** Work item **
Leaving out the pictures, output the lines from the one that contains "Given: Expand More" through the end of the material, exactly as they stand.

** Given data **
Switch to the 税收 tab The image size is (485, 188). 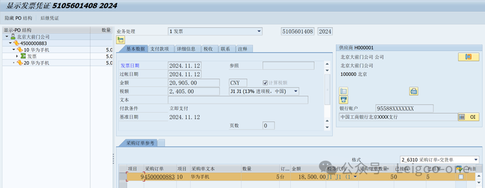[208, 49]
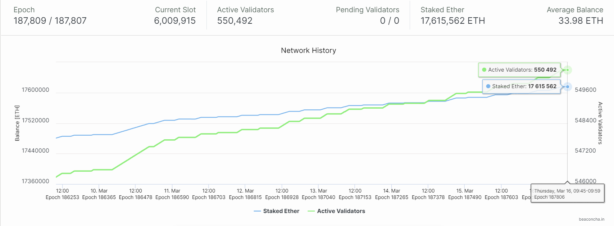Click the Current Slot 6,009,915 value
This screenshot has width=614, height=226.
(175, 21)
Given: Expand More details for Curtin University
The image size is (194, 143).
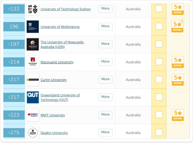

** Answer space **
Given: Expand More details for Curtin University
The image size is (194, 143).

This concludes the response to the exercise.